Text under study:
----------
Those investment securities which the Company has the ability and intent to hold until maturity are classified as
held-to-maturity investments and are stated at amortized cost. Those investment securities which are bought and held
principally for the purpose of selling them in the near term are classified as trading securities and are stated at fair market
value.
Premiums are amortized and discounts are accreted over the life of the security as adjustments to interest income using the
effective interest method. Dividend and interest income are recognized when earned.
G. Inventory Valuation
Merchandise inventories are stated at the lower of cost or market. Inventory costs are primarily calculated using the weighted
average retail inventory method.
Under the retail inventory method, the valuation of inventories at cost and the resulting gross margins are calculated by
applying a cost-to-retail ratio to the retail values of inventories. The cost associated with determining the cost-to-retail ratio
includes: merchandise purchases, net of returns to vendors, discounts and volume and incentive rebates; inbound freight
expenses; duty, insurance and commissions.
At any one time, inventories include items that have been written down to the Company’s best estimate of their realizable
value. Judgment is required in estimating realizable value and factors considered are the age of merchandise and anticipated
demand. Actual realizable value could differ materially from this estimate based upon future customer demand or economic
conditions.
----------
Dataset records:

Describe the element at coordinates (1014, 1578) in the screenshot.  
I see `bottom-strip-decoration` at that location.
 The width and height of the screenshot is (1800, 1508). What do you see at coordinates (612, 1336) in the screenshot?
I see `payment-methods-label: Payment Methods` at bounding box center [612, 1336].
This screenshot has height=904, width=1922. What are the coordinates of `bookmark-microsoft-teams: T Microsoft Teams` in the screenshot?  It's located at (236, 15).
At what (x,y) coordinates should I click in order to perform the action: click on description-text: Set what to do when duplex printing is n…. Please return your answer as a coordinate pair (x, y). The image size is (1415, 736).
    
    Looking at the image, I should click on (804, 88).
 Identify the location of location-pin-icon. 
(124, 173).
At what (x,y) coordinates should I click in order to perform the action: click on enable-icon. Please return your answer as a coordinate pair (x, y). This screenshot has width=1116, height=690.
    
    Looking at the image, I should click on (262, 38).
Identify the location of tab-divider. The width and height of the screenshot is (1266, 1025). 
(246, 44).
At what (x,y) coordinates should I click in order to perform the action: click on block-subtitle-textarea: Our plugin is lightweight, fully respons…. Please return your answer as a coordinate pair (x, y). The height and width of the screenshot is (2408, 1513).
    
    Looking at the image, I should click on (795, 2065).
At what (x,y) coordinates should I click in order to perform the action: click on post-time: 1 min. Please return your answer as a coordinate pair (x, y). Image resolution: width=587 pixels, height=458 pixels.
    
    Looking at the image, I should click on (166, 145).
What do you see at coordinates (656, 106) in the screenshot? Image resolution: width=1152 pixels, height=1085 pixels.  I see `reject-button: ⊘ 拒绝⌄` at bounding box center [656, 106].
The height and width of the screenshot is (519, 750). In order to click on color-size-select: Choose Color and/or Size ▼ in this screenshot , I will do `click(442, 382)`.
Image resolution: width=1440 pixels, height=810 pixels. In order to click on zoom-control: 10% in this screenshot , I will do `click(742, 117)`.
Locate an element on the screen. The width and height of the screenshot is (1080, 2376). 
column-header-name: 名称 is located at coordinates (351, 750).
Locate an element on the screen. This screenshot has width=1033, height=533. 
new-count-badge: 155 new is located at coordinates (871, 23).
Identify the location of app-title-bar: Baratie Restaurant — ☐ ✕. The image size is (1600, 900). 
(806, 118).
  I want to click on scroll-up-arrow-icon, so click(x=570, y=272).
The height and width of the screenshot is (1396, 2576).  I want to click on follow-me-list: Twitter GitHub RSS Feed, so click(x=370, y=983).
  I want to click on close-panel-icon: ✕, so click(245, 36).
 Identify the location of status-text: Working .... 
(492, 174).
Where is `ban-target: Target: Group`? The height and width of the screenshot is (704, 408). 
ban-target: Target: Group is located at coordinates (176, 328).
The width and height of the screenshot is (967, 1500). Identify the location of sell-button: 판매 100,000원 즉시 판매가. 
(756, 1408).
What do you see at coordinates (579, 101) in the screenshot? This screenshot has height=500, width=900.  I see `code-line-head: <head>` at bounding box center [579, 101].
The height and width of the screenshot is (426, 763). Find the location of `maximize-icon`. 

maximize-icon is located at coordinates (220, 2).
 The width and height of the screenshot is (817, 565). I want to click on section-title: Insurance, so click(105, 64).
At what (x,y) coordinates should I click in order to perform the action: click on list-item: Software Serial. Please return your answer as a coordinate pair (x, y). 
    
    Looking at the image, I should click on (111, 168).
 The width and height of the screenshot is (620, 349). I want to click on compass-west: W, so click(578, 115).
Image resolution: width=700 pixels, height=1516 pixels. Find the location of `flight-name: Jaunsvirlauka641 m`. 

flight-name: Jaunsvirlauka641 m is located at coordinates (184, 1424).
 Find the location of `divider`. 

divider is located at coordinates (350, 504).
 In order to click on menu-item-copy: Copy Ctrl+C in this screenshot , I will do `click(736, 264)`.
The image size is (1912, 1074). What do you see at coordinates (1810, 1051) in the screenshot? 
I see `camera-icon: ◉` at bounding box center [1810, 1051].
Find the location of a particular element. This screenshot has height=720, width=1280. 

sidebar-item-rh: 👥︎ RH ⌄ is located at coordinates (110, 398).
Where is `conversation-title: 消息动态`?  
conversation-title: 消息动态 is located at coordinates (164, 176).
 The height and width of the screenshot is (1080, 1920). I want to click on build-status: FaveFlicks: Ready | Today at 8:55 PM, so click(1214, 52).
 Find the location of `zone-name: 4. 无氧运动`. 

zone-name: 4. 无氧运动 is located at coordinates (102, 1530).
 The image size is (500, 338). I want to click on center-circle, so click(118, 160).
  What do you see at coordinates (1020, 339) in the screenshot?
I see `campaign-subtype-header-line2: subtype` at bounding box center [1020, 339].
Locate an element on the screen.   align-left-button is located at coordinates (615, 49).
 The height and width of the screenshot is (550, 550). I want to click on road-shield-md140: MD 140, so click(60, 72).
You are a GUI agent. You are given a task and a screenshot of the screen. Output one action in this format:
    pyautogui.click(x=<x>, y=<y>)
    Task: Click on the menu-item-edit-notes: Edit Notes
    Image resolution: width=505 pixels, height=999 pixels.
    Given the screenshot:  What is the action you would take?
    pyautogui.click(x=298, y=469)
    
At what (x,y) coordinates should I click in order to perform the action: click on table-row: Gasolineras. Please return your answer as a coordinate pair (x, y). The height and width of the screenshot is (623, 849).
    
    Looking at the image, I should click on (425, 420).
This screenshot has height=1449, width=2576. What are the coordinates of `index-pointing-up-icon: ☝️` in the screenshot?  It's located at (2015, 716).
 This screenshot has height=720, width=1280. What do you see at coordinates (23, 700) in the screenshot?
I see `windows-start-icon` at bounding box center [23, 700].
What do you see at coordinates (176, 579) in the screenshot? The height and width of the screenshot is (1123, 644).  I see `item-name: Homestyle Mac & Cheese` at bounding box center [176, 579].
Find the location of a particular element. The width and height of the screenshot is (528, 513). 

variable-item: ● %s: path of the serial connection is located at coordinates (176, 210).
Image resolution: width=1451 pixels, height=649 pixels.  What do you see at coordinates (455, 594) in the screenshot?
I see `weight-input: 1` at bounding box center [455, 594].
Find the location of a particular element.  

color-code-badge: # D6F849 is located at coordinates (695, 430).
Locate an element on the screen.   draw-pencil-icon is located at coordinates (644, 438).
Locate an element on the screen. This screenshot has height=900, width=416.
----------
Parts of the exercise:
(1) In the accounting policies excerpt, what method is primarily used to calculate inventory costs?
(2) Write the next part of the accounting policies excerpt, starting after its final sentence.

Responses:
(1) The weighted average retail inventory method.

(2)
The Company estimates its reserve for shrinkage throughout the year based on historical shrinkage and any current trends, if
applicable. Actual shrinkage is recorded at year end based upon the results of the Company’s physical inventory counts for
locations at which counts were conducted. For locations where physical inventory counts were not conducted in the fiscal year,
an estimated shrink reserve is recorded based on historical shrinkage and any current trends, if applicable. Historically, the
Company’s shrinkage has not been volatile.
The Company accrues for merchandise in transit once it takes legal ownership and title to the merchandise; as such, an
estimate for merchandise in transit is included in the Company’s merchandise inventories.
H. Property and Equipment
Property and equipment are stated at cost. Depreciation is computed primarily using the straight-line method over the
estimated useful lives of the assets (forty years for buildings; five to twenty years for furniture, fixtures and equipment; and
three to seven years for computer equipment and software). Leasehold improvements are amortized using the straight-line
method over the lesser of their estimated useful life or the life of the lease. Depreciation expense is primarily included within
selling, general and administrative expenses.
The cost of maintenance and repairs is charged to earnings as incurred; significant renewals and betterments are capitalized.
Maintenance and repairs amounted to $106.1 million, $85.8 million and $90.2 million for fiscal 2012, 2011 and 2010,
respectively.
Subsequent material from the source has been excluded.